FLY partnered with other organizations to form the Trauma Care Coalition and spent years demanding the University of Chicago build a Level 1 adult trauma center on the South Side. The effort was motivated by the shooting death of 18-year-old Damian Turner in 2010. Activists argued the lack of health facilities accessible to South Side residents contributed to his death.

The university capitulated and announced plans for the facility on the Hyde Park campus Thursday.

"It affirmed that I'm powerful, and our power does not have to be connected to any well-known institutions," Morris-Moore said. "My power is most valuable and threatening when it is connected with other young people who have the same experience that I have. Young, black people made it happen the same way that young, black people led this country to ending Jim Crow laws, to desegregating schools."

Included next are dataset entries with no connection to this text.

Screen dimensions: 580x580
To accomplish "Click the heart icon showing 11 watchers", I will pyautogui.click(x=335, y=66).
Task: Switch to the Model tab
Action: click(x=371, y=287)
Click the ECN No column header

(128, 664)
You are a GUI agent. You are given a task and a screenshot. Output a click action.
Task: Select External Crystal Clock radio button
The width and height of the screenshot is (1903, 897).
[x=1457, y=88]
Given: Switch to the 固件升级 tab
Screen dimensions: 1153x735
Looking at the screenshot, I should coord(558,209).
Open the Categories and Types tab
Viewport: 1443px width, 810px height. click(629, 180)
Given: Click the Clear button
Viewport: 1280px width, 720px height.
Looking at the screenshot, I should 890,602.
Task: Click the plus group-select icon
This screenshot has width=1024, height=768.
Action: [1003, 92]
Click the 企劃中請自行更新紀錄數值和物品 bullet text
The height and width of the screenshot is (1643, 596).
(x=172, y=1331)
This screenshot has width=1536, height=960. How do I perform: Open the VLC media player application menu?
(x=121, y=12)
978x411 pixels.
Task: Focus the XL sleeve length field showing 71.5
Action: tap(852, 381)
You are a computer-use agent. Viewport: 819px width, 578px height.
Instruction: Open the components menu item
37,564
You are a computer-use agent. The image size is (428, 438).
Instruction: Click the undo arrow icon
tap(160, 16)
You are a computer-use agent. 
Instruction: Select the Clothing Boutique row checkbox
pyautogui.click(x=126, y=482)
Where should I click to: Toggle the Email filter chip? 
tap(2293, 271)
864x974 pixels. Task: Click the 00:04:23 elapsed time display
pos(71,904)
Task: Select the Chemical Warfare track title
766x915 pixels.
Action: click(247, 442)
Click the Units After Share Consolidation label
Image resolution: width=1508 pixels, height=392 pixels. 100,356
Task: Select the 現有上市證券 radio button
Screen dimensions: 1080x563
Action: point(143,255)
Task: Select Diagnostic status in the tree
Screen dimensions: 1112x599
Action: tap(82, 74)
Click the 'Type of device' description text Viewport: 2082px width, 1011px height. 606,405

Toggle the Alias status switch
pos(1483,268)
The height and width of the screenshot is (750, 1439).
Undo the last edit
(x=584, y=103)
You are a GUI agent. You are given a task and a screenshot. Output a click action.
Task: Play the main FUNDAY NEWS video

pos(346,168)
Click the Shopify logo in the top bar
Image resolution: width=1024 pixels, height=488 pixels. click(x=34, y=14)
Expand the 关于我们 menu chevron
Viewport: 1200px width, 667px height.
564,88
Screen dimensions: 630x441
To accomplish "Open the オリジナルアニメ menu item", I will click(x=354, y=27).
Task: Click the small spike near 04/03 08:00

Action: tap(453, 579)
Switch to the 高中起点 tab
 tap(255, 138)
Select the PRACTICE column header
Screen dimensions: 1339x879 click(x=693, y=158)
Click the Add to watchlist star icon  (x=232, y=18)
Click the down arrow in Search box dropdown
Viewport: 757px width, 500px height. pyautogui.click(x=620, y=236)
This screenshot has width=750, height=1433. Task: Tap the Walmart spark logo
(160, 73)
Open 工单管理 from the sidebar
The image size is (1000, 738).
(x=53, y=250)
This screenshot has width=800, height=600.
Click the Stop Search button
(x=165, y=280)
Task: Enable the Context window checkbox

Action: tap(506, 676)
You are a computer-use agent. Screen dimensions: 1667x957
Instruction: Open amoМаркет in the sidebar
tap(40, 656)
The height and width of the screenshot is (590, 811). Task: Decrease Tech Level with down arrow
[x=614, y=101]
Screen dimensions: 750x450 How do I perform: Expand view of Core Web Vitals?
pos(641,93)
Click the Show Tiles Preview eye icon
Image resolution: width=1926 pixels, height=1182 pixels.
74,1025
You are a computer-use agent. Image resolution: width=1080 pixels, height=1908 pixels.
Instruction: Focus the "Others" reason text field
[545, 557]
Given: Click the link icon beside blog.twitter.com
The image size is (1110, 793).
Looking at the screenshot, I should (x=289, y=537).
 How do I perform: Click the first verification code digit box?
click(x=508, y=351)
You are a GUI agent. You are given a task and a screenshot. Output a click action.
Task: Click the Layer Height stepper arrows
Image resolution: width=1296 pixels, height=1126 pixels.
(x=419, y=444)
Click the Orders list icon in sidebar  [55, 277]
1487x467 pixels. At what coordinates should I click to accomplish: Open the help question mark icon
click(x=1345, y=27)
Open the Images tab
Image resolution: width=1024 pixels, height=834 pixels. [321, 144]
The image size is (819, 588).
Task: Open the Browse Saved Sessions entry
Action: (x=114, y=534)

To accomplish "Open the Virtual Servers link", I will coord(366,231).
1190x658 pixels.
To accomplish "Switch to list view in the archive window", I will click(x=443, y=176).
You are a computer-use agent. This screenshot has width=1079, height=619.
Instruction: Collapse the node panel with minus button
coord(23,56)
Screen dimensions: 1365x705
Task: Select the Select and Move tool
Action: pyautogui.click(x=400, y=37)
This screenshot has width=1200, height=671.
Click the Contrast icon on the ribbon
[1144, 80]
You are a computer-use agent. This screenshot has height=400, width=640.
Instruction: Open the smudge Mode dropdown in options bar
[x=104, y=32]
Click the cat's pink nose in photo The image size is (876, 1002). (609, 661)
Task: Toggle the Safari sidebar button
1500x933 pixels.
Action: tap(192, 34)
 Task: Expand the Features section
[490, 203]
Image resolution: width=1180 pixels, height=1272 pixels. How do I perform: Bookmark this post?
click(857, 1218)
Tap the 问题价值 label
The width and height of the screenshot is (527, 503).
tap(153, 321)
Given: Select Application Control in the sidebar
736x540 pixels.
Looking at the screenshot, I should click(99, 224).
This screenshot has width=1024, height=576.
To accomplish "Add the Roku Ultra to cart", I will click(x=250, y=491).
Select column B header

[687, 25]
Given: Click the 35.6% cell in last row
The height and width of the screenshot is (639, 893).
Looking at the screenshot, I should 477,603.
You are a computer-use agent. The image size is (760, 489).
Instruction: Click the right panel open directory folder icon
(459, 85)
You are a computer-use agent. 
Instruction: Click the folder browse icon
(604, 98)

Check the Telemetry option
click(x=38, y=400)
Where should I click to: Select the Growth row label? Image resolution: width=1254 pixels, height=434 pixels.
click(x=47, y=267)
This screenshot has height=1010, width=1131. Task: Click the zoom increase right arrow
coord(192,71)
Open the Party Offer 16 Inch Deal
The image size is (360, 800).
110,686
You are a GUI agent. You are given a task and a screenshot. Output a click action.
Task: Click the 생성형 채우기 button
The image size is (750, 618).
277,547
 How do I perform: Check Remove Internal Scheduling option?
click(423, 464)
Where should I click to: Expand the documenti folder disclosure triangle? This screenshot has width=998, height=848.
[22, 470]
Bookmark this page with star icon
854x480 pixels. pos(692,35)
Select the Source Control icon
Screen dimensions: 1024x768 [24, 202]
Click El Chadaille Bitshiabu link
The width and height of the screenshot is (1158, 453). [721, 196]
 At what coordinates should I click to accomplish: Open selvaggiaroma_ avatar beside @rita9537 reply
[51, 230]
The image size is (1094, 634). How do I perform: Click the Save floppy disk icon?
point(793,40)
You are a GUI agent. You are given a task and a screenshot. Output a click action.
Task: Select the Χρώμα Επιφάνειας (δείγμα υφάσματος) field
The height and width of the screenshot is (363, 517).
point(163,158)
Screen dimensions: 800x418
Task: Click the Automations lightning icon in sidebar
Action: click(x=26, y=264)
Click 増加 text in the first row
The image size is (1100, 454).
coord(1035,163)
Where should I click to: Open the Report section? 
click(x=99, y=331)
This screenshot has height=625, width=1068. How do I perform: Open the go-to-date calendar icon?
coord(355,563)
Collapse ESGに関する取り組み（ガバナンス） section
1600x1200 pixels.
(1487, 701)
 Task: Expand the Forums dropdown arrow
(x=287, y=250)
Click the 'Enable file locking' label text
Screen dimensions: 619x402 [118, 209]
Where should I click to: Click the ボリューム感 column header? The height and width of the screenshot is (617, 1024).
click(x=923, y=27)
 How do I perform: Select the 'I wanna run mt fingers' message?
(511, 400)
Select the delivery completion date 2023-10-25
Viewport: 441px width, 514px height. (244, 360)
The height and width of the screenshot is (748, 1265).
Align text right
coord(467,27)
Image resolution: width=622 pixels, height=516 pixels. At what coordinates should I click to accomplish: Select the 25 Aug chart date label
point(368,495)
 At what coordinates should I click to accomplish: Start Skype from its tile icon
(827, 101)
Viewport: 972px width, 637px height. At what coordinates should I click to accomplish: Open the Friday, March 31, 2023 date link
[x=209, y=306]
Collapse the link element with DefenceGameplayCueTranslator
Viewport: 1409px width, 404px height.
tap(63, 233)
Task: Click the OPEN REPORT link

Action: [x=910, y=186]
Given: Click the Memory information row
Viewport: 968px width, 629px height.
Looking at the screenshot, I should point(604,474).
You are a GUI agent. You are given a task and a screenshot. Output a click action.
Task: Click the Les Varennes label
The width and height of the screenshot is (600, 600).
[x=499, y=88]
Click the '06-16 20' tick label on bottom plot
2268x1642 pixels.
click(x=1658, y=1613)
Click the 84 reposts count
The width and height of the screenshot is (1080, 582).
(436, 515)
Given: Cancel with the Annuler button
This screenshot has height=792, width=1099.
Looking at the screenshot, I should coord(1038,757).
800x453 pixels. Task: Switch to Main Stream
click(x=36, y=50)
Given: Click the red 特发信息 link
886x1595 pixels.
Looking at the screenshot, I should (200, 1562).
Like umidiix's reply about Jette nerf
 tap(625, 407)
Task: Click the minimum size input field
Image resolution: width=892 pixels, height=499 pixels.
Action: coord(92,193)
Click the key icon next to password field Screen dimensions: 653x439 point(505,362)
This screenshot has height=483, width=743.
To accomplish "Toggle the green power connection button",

Demonstrators packed Chicago Police Board meetings for months, once standing on chairs and chanting until the board was forced to adjourn. Now activists are celebrating several Police Department shake-ups in short order after Chicago police Officer Jason Van Dyke was charged in the killing of McDonald: former Superintendent Garry McCarthy moving to fire Detective Dante Servin; McCarthy himself being fired by the mayor; and the chief of detectives and the head of the police oversight agency resigning their posts.

"They've really tried to reject the cynicism of recent periods, that they couldn't change anything," Biondi said. "They're insisting upon the power of their own voice. That's what a democracy needs. You need people to believe that — that their voice matters."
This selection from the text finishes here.